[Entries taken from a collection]
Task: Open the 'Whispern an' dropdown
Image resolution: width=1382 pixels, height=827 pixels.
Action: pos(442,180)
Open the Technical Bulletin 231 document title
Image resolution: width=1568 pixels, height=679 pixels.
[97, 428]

--- Problem to work on ---
Nothing in the data may be left out. Copy all of it exactly.

--- Exercise answer ---
Task: Open the 'Whispern an' dropdown
Image resolution: width=1382 pixels, height=827 pixels.
Action: pos(442,180)
Open the Technical Bulletin 231 document title
Image resolution: width=1568 pixels, height=679 pixels.
[97, 428]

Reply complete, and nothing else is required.